Building a collaborative synthetic biology community
Building a functioning stack is a lot easier when organizations providing different stack layers work together. The DAMP Lab is focused on making synthetic biology protocols and tools available to the broader community to facilitate faster, better, research. It is a member of the Global Biofoundry Alliance, led by Profs. Paul Freemont and Richard Kitney among others, which aims to improve the efficiency of biological experimentation by creating shared resources, including libraries of genetic components that are tested and standardized, software, and standardized experimental protocols between Biofoundries around the world, for accelerated biological engineering and fundamental research. Labs can also purchase their own OT-2 and, in the near future, download the open-source software the DAMP Lab has been developing — and, for under $10,000, have their own automated synbio foundry.
A critical component of the DAMP Lab automation station is the Opentrons robot. Photo credit: DAMP Lab.

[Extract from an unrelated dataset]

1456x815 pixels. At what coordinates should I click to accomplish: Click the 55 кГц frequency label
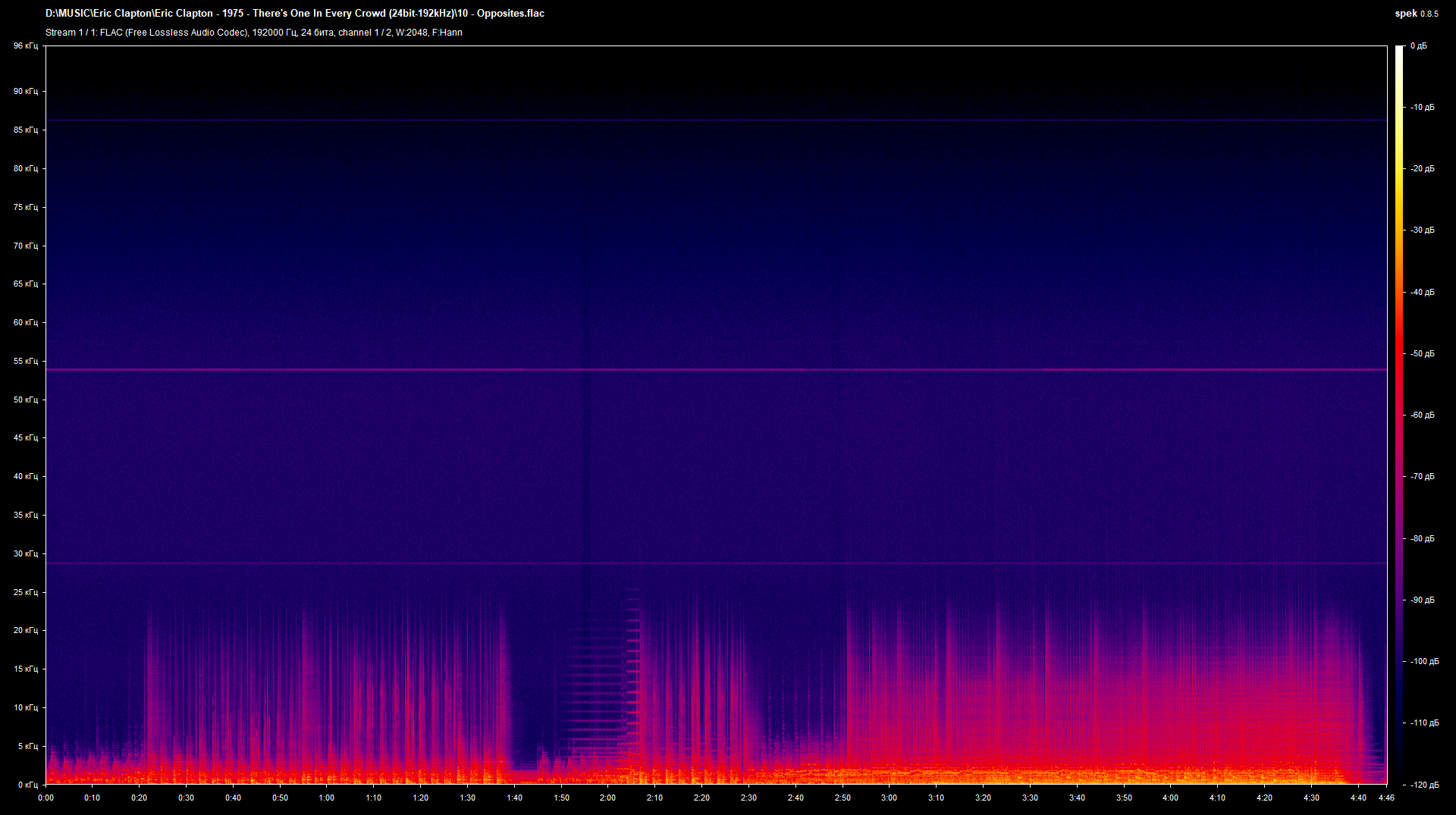tap(25, 362)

In October 2018, the DAMP Lab hosted the 1st IWBMA (International Workshop in Bio-Manufacturing Automation), focused on the manufacturing aspect of synthetic biology automation. It gathered key members of the scientific community, both from academia and industry, as well as commercial partners. An important outcome of this event will be the creation of a Biomanufacturing Consortium to continue to promote collaboration and partnerships to advance this field.
In a landscape where a number of cloud-based, automated synthetic biology laboratories are emerging, the DAMP Lab is a unique academic-located environment where in-house software tools being developed to rapidly generate a large number of designs that implement desired functionality can be tested and integrated to the pipeline.